## ВЫБРАННЫЙ ОТРЫВОК:
"""
Саша же, не поднимая головы, всё продолжает бормотать: „Маму надо любить… маму надо любить…“
Щербаков, ошалело посмотрел на нас и… отпустил. До времени».
В своих отношениях со Сталиным Мих. Ал. держал себя независимо. Был такой случай, что Иосиф Виссарионович назначил ему свидание, а он за час до этого сел на поезд и уехал к себе в Вёшки, не пожелав встречаться.
В ночь с 20 на 21 февраля 84 г. Шолохов в 1.30 позвал жену:
— Маня…
Она подошла. Он сказал:
— Прости, что разбудил. Через 10 минут я умру.
Так и произошло. Он умер от рака гортани. Когда его клали в гроб, он походил на ребёнка. В нём осталось 45 кг. Похоронить себя он приказал во дворе возле их дома[3] .
"""
Подхватите отрывок о Шолохове и продолжите его сразу после последнего предложения.

## ЗАПИСИ НАБОРА ДАННЫХ:
"""
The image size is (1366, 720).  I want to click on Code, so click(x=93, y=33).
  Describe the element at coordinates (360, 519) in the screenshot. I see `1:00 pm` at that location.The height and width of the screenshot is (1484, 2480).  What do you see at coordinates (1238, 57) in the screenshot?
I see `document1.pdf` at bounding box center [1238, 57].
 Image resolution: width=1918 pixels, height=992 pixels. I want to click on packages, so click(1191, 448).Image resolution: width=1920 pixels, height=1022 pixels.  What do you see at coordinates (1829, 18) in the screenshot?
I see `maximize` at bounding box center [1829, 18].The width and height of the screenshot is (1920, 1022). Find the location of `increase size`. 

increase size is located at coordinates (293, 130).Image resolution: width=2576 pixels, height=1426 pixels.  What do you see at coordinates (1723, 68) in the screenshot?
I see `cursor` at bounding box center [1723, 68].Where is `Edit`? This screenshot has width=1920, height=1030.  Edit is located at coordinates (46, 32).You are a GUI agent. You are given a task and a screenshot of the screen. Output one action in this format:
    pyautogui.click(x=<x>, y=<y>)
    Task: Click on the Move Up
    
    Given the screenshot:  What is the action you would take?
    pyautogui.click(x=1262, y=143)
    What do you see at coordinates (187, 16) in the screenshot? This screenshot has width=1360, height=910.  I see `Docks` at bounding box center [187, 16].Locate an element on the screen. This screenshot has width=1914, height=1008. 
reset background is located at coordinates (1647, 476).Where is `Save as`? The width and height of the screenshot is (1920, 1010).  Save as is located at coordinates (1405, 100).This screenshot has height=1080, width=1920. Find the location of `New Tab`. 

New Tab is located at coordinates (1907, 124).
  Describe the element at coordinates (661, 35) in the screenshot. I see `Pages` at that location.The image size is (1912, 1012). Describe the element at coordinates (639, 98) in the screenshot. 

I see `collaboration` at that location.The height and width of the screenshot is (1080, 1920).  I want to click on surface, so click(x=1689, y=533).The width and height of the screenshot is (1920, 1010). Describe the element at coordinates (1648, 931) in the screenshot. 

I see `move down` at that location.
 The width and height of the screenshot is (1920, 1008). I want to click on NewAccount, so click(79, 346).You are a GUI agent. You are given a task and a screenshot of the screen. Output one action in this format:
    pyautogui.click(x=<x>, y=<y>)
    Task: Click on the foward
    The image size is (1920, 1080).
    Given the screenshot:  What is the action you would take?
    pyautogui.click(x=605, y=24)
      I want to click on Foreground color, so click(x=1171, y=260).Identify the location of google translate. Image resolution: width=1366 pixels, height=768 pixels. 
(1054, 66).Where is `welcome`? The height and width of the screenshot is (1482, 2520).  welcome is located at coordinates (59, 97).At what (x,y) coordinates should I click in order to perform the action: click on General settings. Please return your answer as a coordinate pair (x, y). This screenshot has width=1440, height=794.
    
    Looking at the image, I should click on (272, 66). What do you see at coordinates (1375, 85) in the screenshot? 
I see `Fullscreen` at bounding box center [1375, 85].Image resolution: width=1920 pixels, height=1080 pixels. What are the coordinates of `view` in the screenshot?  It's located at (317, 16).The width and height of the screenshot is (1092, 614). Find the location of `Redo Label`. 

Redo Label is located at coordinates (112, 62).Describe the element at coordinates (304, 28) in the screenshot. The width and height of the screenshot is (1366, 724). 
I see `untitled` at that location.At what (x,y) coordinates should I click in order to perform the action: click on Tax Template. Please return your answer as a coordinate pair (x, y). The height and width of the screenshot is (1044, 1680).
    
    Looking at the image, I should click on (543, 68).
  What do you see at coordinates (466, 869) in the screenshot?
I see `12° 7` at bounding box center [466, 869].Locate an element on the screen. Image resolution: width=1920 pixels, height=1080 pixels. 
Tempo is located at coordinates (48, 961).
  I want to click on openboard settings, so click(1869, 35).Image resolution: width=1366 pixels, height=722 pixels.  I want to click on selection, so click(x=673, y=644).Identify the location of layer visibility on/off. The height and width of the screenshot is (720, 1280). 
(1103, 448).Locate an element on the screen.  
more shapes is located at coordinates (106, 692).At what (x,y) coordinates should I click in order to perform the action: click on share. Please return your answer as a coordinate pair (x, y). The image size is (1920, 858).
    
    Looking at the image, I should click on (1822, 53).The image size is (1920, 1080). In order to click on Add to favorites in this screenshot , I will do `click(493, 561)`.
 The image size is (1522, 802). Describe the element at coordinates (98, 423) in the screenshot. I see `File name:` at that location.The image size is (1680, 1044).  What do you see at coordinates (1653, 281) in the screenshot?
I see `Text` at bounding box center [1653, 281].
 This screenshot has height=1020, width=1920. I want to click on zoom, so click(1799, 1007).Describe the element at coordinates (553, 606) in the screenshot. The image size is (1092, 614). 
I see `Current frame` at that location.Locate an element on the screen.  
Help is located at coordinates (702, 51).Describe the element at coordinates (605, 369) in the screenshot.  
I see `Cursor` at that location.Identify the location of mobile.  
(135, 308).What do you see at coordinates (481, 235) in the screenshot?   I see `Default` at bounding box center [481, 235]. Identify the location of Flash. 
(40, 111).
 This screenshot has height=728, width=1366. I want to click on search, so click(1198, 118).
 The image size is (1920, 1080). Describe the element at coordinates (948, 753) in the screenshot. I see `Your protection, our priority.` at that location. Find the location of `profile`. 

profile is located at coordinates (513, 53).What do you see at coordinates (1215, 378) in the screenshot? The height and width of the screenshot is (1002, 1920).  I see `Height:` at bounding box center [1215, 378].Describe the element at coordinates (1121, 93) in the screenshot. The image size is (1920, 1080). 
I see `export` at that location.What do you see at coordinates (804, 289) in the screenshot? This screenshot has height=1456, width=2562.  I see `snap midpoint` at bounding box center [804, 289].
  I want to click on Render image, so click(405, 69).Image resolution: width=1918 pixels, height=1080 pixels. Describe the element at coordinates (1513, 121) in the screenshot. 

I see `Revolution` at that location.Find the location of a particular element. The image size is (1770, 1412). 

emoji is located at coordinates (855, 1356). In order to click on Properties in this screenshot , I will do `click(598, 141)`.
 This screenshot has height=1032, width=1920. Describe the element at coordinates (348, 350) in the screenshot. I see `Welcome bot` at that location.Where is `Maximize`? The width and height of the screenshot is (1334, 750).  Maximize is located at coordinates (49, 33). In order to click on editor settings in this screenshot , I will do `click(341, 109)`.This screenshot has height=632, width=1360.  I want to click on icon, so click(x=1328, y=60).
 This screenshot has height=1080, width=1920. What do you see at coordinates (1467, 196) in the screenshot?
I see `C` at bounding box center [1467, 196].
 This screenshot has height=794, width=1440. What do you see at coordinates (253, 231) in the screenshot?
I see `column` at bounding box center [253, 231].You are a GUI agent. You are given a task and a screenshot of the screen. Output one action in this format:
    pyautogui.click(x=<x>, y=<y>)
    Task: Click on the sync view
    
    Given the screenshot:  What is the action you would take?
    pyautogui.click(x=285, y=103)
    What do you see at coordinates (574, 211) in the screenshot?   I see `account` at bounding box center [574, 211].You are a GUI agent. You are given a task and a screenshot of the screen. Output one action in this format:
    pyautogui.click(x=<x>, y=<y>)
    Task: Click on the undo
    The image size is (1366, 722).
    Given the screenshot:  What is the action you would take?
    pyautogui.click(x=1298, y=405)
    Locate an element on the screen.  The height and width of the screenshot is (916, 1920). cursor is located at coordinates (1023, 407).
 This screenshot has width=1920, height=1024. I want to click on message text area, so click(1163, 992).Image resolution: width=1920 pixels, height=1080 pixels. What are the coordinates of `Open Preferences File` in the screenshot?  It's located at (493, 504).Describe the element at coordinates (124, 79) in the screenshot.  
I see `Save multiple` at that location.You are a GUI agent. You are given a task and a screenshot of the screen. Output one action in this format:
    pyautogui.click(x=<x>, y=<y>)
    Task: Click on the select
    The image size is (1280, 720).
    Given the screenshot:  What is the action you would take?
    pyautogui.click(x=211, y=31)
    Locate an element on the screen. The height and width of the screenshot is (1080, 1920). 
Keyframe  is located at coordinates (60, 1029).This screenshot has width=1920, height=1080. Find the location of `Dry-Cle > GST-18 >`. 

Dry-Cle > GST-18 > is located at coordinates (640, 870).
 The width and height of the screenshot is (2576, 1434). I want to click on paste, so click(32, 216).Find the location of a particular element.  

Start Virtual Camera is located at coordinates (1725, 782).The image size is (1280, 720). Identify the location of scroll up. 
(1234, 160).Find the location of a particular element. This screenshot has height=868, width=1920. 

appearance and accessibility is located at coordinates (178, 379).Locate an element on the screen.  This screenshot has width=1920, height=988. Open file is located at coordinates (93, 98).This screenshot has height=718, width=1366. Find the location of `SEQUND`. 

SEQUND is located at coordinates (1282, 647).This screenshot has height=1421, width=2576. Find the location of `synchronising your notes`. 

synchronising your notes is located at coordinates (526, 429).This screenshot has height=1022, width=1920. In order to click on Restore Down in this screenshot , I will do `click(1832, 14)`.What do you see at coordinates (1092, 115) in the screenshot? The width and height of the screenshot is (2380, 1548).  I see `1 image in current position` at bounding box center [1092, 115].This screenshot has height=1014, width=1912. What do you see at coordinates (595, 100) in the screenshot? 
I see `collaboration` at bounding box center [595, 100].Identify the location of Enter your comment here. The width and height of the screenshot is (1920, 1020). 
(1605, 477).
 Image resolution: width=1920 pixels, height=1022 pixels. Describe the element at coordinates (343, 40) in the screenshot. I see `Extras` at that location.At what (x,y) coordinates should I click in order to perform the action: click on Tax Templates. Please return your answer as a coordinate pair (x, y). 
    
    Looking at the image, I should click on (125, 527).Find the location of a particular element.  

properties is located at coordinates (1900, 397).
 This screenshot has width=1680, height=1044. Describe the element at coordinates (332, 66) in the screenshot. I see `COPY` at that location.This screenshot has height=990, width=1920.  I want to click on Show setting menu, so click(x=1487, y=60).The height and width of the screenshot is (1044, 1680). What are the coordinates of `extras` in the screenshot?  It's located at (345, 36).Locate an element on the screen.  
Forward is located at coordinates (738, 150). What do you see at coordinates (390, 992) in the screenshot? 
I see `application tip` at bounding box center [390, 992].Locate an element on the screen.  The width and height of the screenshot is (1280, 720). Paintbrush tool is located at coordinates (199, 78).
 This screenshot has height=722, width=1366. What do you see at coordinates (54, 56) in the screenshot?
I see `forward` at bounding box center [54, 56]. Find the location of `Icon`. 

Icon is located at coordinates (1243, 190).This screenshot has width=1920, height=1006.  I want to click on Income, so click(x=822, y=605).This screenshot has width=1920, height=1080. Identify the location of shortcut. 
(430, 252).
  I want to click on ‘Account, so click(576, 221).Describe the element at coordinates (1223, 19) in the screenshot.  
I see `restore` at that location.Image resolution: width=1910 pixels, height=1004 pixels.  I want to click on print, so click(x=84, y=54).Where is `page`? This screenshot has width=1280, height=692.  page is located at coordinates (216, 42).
"""
## ПИСЬМЕННЫЙ ОТВЕТ:
За довольно длинную литературную жизнь я встречался со многими коллегами. С кем-то становился поближе, кто-то проходил «по касательной».
Ленинградец Михаил Слонимский мне пришёлся по душе своей интеллигентностью, правдивостью. Я бывал у него в доме № 97 на Мойке, переписывался. В 1954 году на Втором съезде писателей СССР (где я был делегатом) Мих. Слонимский познакомил меня со своим другом ещё по «Серапионовым братьям» — Константином Паустовским. Тот сидел в буфете Колонного зала и пил кефир. Внешне походил на неприметного счетовода.
Вообще странные вещи происходили во время этого съезда: если в зале выступал неинтересный оратор, коридоры заполнялись сотнями братьев-писателей. Но стоило услышать объявление, что сейчас выступит Валентин Овечкин, или Илья Эренбург, или Фёдор Гладков, как все из коридоров возвращались в зал. Гардеробщица недоумённо сказала мне:
— Никак не пойму, когда у них перерыв, а когда нет.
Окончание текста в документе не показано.